In the worlds of business and technology, pundits are keen to sing the praises of AI technology and its benefits, often without going into much detail on the actual applications of AI. Rather, AI is often used as a catch-all term to describe a wide range of functions encompassing machine learning, automation, analytics, and more.
Oftentimes, when discussing the successful application of artificial intelligence in business contexts, the actual task being discussed is so-called predictive analytics. In a nutshell, predictive analytics describes AI-powered solutions that analyze existing data to accurately predict future outcomes. Read on to find out everything you need to know about predictive analytics and what it can mean for your business.
What is Predictive Analytics?
As mentioned, predictive analytics is a term that describes the use of machine learning to predict future outcomes. It does this by analyzing troves of historical data to make identify patterns and make confident predictions on what will happen next. It is one step ahead of traditional modeling in that it tends to use ‘big data’ processes, using sophisticated algorithms and truly massive datasets to make more informed predictions than humans could ever make.

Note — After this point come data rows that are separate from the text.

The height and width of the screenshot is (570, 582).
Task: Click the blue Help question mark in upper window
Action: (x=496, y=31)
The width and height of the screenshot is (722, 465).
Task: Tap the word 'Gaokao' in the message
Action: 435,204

Predictive Analytics Use Cases
To better understand what predictive analytics entails, we’ve broken down some of the main business use cases for this emerging technology.
Professional sportsbook services
The global sports betting industry is a massive, multi-billion-dollar a year enterprise. In order to help customers make more informed betting choices on say, horse races, platforms are making use of AI analytics for predicting horse race winners. AI solutions such as Beth.bet can automatically analyze vast troves of data on jockeys, horses, and track conditions to instantly provide predictions on who will win upcoming races, allowing consumers to choose their bets accordingly.
Financial services
Predictive analytics has been the bread and butter of financial services for decades now. In more recent years, AI analytics tools are being used to predict the direction of the stock market, using historical data to project patterns on asset prices and commodities. In addition, such analytical tools are increasingly being used in customer-facing areas such as lending, where AI can help calculate a person’s risk profile and set interest rates accordingly.
Manufacturing automation
In manufacturing, margins are often razor-thin. That’s why many of the world’s top manufacturers are embracing predictive analytics to help them trim the fat and make operations more streamlined. Cat manufacturers use analytics to predict demand and reduce excess production. Chemicals manufacturers use analytics to predict preventative maintenance schedules and reduce costly downtime. The list goes on.

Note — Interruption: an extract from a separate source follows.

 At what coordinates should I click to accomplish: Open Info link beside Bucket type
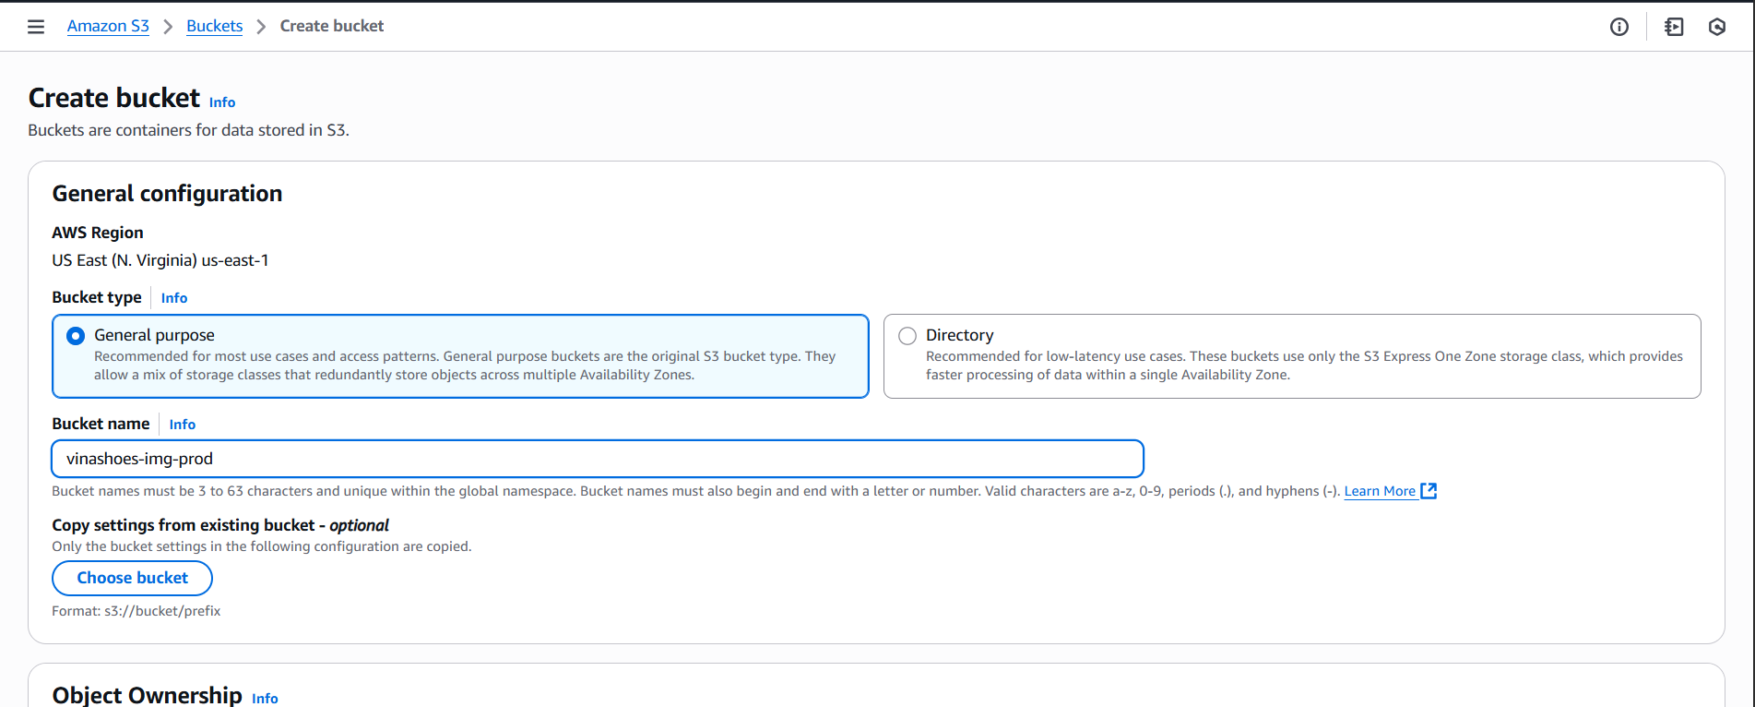(x=173, y=298)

Energy production and consumption
Being able to accurately predict energy consumption needs is not just important for businesses and consumers, but also the health of the planet. That is why predictive analytics is increasingly used to forecast energy production throughout the year, to ensure that only the strictly necessary amount of energy is consumed. This saves time, money, energy, and carbon emissions.
Predictive analytics helps us to move beyond human limitations to better understand trends and patterns and thus make more confident predictions for the future. It’s not alchemy, but it is rapidly becoming an implacable asset in a wide variety of contexts.